The above described explosive formulation is particularly suitable for use in the present invention because it has an unusually high critical temperature. The temperature of a total mass of the formulation can be raised to at least 234.degree. F without an explosion occurring.

It will be realized, by those skilled in the art, that the surface of a burning propellant (in this case the warhead payload) reaches temperatures much greater than 234.degree. F. However, it will also be realized that heat is removed from a burning surface in a rocketry situation almost as fast as it builds up and that, no matter what the temperature of the burning surface is the temperature of the mass of a burning propellant grain remains at or near ambient.

If it is desired, activation of the ignitor can be accomplished by means of signals sent from the guidance system when deviation from course exceeds some predetermined valve rather than with a pressure switch as described above.

It would be possible to construct a missile in a way whereby gases from the burning warhead payload could be exhausted through the primary rocket motor nozzle.

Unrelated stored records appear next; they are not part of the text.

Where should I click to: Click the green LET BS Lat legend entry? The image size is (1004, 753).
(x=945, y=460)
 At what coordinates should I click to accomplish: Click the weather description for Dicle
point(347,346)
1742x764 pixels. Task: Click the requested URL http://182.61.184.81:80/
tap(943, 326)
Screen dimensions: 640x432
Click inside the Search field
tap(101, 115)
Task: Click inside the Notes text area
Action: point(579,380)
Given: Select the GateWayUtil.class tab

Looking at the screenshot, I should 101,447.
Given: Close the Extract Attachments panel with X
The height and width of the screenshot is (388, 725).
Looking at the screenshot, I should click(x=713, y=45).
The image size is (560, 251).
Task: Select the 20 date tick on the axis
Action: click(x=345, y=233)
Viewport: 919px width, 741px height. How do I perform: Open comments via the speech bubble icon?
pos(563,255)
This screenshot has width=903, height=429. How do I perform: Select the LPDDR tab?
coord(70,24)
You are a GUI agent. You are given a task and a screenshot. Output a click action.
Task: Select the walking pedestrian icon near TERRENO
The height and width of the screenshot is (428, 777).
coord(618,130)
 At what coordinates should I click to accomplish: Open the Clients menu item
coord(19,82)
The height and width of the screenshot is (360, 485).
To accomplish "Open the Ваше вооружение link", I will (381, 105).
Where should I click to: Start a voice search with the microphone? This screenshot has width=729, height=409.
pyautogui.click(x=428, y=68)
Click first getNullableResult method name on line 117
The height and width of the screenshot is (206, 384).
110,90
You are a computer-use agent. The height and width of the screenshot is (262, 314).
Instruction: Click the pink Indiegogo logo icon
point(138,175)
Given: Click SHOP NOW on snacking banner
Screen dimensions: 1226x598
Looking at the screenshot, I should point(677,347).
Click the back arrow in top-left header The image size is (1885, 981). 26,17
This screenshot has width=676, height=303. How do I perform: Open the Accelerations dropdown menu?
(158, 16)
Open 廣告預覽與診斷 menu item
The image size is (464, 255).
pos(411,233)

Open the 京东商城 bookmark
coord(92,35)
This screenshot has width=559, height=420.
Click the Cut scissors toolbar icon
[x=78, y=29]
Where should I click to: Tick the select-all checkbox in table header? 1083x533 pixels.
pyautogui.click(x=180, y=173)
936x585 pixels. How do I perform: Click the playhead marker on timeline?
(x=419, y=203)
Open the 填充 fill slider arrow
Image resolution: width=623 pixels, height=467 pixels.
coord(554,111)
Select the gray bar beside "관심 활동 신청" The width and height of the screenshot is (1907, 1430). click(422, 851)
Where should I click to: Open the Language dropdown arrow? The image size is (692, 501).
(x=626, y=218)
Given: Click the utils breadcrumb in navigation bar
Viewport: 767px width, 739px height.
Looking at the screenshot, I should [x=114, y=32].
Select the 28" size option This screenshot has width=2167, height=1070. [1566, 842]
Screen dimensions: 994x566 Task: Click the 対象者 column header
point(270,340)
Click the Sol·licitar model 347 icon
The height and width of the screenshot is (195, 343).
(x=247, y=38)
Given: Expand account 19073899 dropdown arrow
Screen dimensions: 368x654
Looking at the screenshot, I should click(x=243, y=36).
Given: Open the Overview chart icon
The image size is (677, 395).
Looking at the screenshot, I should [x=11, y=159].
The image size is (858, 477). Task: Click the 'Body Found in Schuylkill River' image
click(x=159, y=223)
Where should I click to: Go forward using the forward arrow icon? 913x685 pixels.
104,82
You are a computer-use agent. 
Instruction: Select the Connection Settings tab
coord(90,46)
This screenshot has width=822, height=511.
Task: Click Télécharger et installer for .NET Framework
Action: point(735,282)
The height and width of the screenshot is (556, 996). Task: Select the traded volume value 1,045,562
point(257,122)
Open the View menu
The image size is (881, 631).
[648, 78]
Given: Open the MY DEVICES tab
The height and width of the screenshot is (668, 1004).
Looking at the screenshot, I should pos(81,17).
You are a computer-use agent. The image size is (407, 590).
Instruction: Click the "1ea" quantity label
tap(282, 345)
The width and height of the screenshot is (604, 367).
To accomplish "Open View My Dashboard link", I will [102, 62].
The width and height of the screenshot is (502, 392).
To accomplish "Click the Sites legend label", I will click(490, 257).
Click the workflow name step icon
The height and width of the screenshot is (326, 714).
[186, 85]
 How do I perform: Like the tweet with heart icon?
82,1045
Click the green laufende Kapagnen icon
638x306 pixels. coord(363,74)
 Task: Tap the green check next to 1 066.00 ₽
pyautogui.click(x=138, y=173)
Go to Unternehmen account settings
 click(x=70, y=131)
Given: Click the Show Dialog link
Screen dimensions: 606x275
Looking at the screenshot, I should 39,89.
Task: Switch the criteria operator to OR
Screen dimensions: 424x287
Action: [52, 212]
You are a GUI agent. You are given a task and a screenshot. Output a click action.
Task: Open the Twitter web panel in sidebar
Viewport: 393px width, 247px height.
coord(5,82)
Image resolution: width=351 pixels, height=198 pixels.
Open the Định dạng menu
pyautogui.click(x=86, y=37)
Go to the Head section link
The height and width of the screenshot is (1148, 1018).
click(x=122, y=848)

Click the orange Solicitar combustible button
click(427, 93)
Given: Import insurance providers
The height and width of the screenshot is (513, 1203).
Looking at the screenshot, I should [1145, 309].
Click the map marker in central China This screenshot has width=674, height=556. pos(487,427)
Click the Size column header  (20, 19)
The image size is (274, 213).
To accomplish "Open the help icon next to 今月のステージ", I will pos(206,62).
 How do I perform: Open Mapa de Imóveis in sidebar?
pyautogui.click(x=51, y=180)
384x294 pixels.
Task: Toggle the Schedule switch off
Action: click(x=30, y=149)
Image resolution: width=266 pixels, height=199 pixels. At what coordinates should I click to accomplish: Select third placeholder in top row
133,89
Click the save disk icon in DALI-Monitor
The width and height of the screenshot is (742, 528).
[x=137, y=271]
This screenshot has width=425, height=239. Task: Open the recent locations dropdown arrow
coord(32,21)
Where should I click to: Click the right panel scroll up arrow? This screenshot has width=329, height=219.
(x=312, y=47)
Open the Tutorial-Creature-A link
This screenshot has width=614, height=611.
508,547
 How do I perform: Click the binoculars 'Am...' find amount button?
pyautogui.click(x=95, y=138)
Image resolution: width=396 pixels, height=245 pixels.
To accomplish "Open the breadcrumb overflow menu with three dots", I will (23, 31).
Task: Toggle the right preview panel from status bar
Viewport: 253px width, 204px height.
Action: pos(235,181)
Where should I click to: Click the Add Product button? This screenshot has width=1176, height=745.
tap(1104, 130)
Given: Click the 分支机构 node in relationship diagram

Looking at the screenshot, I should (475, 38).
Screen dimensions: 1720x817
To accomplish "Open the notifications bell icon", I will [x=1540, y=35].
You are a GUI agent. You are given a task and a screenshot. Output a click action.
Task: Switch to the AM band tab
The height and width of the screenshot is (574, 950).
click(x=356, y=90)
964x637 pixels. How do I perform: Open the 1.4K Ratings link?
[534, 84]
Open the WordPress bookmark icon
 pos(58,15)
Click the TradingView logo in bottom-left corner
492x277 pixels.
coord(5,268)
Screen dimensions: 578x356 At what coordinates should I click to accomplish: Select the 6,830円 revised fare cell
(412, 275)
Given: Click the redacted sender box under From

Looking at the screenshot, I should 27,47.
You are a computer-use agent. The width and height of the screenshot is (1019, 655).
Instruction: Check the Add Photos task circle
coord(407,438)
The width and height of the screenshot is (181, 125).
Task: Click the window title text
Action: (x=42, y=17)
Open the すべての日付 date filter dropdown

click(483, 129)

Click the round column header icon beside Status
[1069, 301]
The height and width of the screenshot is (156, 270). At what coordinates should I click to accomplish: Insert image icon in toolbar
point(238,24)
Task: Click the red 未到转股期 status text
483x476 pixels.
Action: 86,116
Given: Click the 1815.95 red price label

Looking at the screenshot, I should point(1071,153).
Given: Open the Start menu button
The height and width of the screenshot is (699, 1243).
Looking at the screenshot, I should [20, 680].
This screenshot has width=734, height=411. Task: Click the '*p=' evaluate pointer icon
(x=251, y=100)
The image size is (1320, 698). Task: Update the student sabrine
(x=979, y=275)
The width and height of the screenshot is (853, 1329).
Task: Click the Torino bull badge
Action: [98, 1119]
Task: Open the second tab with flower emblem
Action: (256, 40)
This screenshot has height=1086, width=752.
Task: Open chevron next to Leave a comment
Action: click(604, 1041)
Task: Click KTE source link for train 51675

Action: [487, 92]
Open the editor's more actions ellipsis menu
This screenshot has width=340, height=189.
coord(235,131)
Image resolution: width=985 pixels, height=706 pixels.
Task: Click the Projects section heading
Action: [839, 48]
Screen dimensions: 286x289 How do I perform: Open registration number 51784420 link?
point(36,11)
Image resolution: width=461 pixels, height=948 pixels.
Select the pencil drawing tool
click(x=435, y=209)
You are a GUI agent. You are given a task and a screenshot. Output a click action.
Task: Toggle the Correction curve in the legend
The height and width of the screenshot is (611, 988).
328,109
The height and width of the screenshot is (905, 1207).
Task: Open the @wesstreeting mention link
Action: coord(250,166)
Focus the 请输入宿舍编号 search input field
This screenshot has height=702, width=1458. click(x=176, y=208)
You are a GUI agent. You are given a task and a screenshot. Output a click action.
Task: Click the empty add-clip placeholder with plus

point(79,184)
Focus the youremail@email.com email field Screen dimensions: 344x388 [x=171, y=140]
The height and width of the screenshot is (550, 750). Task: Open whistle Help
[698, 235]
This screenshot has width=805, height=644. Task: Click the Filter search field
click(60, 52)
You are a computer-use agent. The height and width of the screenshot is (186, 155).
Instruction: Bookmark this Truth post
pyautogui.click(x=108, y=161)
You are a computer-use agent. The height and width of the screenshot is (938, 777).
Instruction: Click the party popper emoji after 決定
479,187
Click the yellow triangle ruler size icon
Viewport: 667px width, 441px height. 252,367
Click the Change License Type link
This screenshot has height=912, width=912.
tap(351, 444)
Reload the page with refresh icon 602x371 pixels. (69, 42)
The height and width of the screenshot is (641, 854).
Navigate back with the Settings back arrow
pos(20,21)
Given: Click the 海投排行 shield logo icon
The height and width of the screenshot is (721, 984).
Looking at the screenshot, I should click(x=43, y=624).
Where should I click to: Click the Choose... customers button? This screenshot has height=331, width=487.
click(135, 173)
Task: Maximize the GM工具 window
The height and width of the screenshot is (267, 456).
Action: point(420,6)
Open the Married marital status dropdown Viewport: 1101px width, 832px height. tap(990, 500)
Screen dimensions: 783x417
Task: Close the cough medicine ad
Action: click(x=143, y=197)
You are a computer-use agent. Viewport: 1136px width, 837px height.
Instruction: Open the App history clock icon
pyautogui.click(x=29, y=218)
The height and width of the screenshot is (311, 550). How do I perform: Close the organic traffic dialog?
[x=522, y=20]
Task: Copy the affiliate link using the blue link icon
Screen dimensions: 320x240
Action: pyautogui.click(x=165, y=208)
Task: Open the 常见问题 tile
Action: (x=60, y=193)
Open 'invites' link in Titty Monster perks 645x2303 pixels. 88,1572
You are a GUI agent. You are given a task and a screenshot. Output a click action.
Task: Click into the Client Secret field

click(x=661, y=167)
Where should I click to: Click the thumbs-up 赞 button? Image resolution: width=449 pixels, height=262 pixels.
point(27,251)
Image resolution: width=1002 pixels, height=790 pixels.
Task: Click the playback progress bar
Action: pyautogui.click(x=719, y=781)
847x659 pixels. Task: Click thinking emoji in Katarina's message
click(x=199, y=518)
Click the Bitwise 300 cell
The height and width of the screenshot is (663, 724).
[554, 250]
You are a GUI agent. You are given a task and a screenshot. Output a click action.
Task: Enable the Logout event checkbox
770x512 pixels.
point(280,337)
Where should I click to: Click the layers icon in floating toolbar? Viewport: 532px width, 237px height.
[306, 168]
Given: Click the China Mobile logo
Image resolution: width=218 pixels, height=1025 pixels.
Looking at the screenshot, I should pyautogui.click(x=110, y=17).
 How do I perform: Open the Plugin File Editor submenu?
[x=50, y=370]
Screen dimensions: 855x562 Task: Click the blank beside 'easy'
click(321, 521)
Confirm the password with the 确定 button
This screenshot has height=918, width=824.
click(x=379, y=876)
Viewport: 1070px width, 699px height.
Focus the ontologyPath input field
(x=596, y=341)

However, nozzles mounted on the warhead are advantageous in that they can be used to provide steerage at a much lower payload consumption rate than would be possible if the gases were exhausted through the main rocket motor nozzle.

Most of the foregoing description has been written as if the warhead payload was to be ignited immediately upon burn-out of the main rocket motor. This, of course, would not be necessary if the missile was provided with aerodynamic surfaces or some other way to maintain steerage after burn-out. Therefore, in this case it would be advantageous to utilize signals from the seeker to activate the igniter as spoken of above.

It will be noted by those skilled in the art that a warhead payload that could be either burned or detonated could be used in a weapon where the weapon was simply propelled to the general area of the target and then steered after target aquisition took place.

FIG. 2 of the drawing shows two nozzles which are to be mounted at the rear of the warhead. If it were desired, four or more could be utilized in lieu of the two shown.

Claims

1. In a missle comprising a rocket motor, a warhead, a warhead payload and primary steerage means, the improvement residing in utilizing, as the warhead payload, a composition comprising 86 weight percent cyclonite and 14 weight percent of a binder made up of 42 parts by weight ethylhexylacrylate, 28 parts by weight vinyl pyrrolidone, and 30 parts by weight dioctylmaleate.